There was an interesting column in The Dallas Morning News last week that was written by a teacher, Jay Riven. He wrote about how troubling it is that children are given trophies at the end of a losing season in soccer or baseball. He mentioned how many trophies his young daughter had just for participating in sports and wondered if the practice of giving kids trophies was a good idea.
That reminded me of when our kids were young and playing soccer. Our son’s team was playing a final season game that would determine if they would advance to the finals and they lost. It was a tough moment for all the kids who had played hard and given their best, and we were all a little sad for them. At the picnic following the game, the coach proceeded to give the boys each a trophy, which at first I thought was a nice gesture. But the more I thought about it, the more I wondered if it really was.
A trophy, as Riven pointed out in his article, should be earned by winning, not given as a consolation prize. Sure kids are going to be disappointed when they lose, and a good coach can take some time to praise them for giving a good effort, but that should be it. The trophy should be reserved for those special moments of achievement. Then it will mean more.

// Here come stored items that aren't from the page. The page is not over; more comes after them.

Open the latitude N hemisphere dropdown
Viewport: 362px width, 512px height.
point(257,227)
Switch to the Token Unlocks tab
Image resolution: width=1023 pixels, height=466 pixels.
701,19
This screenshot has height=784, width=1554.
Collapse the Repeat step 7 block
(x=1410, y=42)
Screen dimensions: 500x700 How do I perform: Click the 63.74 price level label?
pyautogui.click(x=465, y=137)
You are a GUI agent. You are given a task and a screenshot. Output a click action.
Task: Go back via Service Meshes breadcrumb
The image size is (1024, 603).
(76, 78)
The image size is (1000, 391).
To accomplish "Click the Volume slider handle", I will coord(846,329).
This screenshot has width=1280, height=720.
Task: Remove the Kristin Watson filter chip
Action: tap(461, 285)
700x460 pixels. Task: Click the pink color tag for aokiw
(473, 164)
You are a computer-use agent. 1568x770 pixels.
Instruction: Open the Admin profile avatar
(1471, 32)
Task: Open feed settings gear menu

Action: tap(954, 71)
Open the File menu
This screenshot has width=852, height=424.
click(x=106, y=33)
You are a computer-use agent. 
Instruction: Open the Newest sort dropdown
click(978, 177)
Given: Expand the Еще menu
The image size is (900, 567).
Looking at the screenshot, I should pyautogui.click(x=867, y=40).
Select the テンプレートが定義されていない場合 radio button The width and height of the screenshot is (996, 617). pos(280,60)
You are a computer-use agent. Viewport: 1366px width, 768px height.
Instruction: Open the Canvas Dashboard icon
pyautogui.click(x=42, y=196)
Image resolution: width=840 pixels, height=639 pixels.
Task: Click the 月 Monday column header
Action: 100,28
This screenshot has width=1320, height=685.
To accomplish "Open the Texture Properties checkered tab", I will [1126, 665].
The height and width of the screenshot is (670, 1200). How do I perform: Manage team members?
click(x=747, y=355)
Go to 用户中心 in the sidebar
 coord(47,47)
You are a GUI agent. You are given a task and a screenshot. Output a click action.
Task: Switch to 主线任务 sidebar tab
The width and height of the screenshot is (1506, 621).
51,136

Riven calls that “the triumph of achievement.”
Our society today seems so focused on building a child’s self esteem, some of us have forgotten that losing a game or not getting a trophy is all part of the system. If we want that trophy, maybe we try harder next season and earn it. If we get a poor grade on a class assignment, maybe we try harder for the A next time.
Trophies and passing grades and high praise should not be automatic, they should come in small doses and when well earned. If a child is always rewarded for everything they do, how are they challenged to do better?
What do you think? I’d love to get your opinion.